-- Begin Available data --
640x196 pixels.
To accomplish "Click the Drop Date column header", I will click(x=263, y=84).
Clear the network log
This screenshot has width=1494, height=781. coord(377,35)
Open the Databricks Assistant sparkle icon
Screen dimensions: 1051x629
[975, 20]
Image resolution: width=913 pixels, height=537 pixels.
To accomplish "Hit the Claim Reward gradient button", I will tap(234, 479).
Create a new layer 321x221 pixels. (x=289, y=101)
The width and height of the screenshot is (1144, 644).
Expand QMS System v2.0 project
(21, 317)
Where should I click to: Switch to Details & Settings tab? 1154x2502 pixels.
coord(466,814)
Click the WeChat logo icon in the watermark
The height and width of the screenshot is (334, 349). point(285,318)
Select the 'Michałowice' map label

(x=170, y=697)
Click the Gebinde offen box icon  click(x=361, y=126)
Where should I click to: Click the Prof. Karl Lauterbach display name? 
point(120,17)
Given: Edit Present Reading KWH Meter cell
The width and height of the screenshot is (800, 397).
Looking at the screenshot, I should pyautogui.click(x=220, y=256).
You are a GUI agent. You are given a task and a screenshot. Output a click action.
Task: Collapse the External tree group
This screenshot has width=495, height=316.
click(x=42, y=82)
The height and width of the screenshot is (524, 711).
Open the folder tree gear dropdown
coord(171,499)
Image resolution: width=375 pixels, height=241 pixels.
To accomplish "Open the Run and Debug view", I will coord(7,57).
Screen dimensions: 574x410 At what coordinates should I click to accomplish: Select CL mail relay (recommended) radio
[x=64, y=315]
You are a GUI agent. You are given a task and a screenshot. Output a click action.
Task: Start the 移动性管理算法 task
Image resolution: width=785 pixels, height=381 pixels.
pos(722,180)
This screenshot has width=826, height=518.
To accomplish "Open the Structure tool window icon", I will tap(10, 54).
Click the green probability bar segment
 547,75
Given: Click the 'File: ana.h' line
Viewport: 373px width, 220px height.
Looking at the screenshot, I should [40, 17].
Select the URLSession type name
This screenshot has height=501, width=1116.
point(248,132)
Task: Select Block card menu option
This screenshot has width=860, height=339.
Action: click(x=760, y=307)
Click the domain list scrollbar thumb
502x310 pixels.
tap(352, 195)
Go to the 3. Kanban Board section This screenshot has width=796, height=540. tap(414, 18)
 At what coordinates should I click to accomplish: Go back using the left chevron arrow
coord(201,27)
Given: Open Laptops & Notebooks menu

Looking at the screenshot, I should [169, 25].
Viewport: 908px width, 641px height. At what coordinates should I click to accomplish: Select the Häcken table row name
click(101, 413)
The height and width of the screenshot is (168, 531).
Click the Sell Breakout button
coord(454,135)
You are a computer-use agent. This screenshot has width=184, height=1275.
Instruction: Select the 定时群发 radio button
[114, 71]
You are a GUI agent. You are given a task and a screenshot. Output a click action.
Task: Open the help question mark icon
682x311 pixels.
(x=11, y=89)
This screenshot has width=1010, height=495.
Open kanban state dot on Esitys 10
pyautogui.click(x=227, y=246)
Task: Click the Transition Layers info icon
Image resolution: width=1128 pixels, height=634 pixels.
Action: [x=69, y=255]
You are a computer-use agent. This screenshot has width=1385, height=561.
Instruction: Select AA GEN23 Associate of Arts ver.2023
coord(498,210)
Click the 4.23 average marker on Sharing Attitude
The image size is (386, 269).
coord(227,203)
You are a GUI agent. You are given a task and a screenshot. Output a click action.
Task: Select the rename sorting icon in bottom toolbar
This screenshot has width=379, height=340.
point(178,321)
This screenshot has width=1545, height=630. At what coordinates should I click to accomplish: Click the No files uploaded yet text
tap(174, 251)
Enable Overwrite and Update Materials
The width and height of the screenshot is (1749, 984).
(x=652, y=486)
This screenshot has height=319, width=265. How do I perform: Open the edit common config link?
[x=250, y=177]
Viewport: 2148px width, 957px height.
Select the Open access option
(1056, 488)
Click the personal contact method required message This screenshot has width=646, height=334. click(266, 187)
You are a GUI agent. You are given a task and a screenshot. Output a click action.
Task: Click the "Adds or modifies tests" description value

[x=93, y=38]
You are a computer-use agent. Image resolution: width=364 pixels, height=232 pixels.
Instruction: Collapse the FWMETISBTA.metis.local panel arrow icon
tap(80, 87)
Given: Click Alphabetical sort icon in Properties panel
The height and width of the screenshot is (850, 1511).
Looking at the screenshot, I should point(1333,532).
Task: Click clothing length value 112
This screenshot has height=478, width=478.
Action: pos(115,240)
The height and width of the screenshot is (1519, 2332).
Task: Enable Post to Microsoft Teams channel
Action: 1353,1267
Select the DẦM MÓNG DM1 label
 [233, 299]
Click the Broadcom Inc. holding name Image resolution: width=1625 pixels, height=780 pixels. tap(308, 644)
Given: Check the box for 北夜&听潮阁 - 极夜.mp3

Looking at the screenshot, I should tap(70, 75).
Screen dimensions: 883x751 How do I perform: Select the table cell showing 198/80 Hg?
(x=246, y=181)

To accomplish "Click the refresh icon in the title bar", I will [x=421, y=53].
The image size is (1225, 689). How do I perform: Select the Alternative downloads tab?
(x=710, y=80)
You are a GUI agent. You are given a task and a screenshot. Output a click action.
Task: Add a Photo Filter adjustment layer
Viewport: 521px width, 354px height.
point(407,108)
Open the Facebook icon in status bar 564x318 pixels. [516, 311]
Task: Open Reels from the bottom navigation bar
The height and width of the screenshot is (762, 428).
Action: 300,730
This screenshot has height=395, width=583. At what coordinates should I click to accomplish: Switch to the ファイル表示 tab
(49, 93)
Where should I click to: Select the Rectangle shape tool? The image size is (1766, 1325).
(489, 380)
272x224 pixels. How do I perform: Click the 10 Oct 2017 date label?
-- End Available data --
**The request:**
Filter the entries above, copying out every line that contains the word "radio".

**Complete response:**
Screen dimensions: 574x410 At what coordinates should I click to accomplish: Select CL mail relay (recommended) radio
Instruction: Select the 定时群发 radio button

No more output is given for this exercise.